El actor que da vida a Nuno en la última película de Carla Simón vive con asombro y gratitud su primera nominación a los Premios Goya. Tras un largo proceso de casting que comenzó con un mensaje en Instagram y meses de ensayos, Mitch celebra el reconocimiento de la Academia a un trabajo que define como profundamente respetuoso y emocional.
Mitch afronta su nominación a los Premios Goya 2026 con incredulidad y agradecimiento. “Me siento muy afortunado. Que la Academia y tanta gente de la industria me vote es algo que no me esperaba que me fuera a pasar en mi vida”, confiesa. La noticia se convirtió rápidamente en una celebración improvisada: “Fue un salto de alegría. Mi compañero de piso y yo abrimos una botella de cava, llamé a toda la gente cercana y recibí muchos mensajes y amor. No me lo podía creer”.

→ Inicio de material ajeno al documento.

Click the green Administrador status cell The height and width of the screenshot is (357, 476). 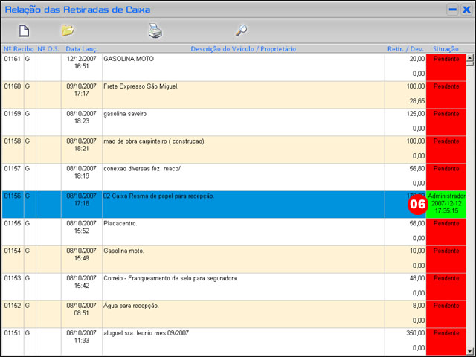[x=446, y=204]
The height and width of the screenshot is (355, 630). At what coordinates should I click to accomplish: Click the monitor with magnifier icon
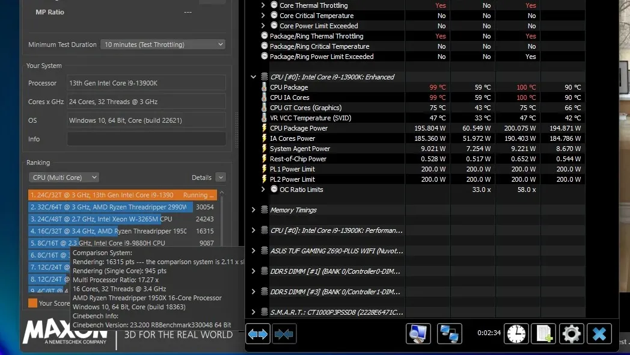pyautogui.click(x=418, y=333)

Su llegada a Romería fue tan inesperada como su nominación. El proyecto comenzó cuando Carla Simón lo descubrió a través de Instagram. A partir de ahí, se inició un proceso de casting que se alargó durante cerca de un año y en el que el equipo trabajó sin conocer en profundidad el guion. “No lo leímos hasta mucho después, ni siquiera en los primeros ensayos. Pero cuando lo hice por primera vez, me pareció maravilloso”, recuerda.
El trabajo con la directora ha sido, asegura, una de las grandes suertes del proyecto. Mitch destaca la importancia que Simón concede al desarrollo de los personajes y el tiempo dedicado a los ensayos: tres meses que permitieron crear vínculos poco habituales en otros rodajes. “Trabajar así es una maravilla, porque te da la posibilidad de estar con muchas personas y construir desde ahí”, explica.
En la película, el actor se enfrenta al reto de interpretar dos personajes, entre ellos el padre de Carla, un papel que exigía una aproximación especialmente cuidadosa. “Había que tener mucho respeto a esa etapa. Tengo mucho respeto a Carla y a toda esa generación”, señala. Un desafío que, pese a su complejidad, le ha resultado tan exigente como ilusionante.